§ **DOCUMENTO DE ORIGEM**:
=======

Amazônia tem quase metade dos conflitos no campo no Brasil em 2023; Pará é o estado mais violento, diz CPT

Número de conflitos é o terceiro maior da série histórica. Pará lidera índices de conflitos por terra, por água, trabalho escravo e casos envolvendo crédito de carbono.

A Amazônia Legal é responsável por 47% dos 2.203 conflitos no campo registrados no Brasil em 2023, de acordo com dados da Comissão Pastoral da Terra (CPT). Foram 1.034 – número é apontado como o terceiro maior dentre os anos da série histórica.

O Pará lidera o ranking de ocorrências e é apontado como o estado mais violento da região, com 226 casos; seguido do Maranhão, com 206 e Rondônia, com 186. A região Norte

A região Norte também foi a que mais registrou conflitos, com 810 ocorrências, segundo o relatório.

As principais vítimas de conflitos são:

  • pequenos proprietários (26,4%)
  • indígenas (24,7%)
  • trabalhadoras e trabalhadores sem terra (18%)

=======

§ **DADOS FORNECIDOS**:
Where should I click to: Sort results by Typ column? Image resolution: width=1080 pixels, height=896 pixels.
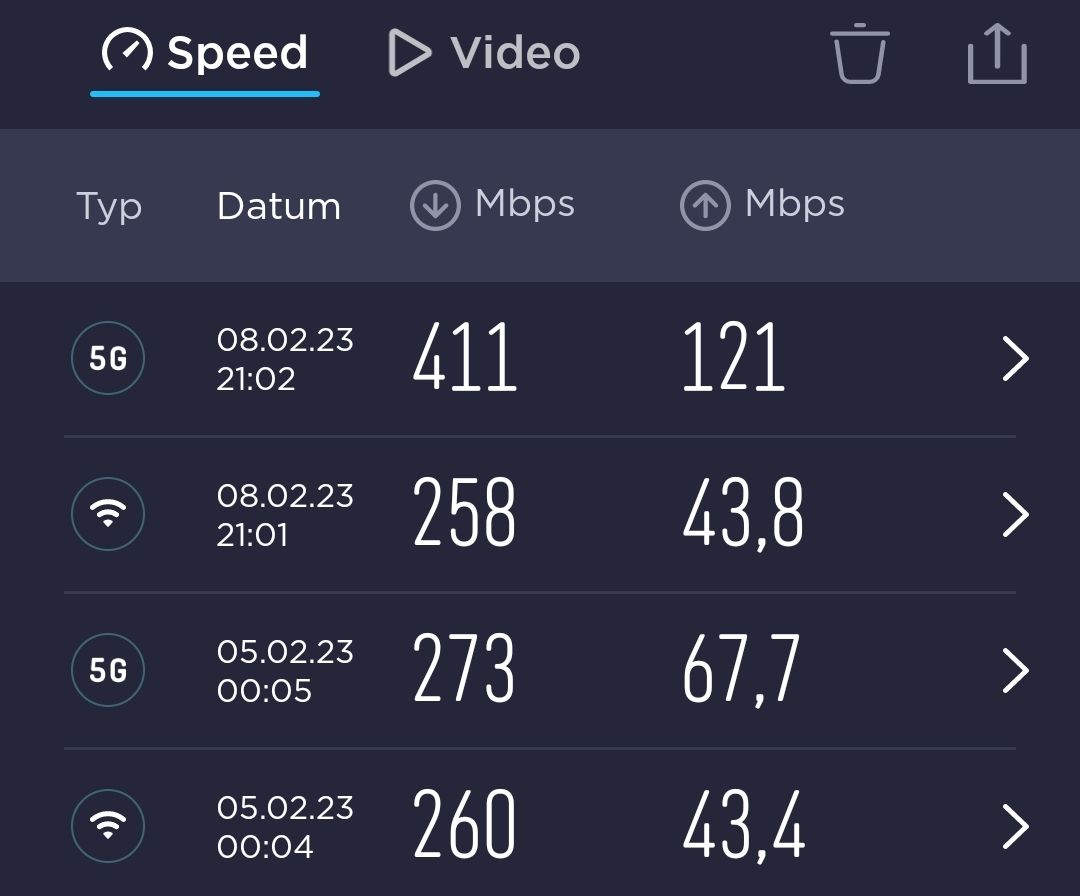(x=109, y=207)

=======

§ **SEU OBJETIVO**: Retorne, sem nenhuma alteração, o trecho do texto sobre os conflitos no campo que começa em "Número de conflitos" e termina em "crédito de carbono.". Esse material é independente do texto e deve ser considerado à parte.

§ **RESPOSTA DA TAREFA**:
Número de conflitos é o terceiro maior da série histórica. Pará lidera índices de conflitos por terra, por água, trabalho escravo e casos envolvendo crédito de carbono.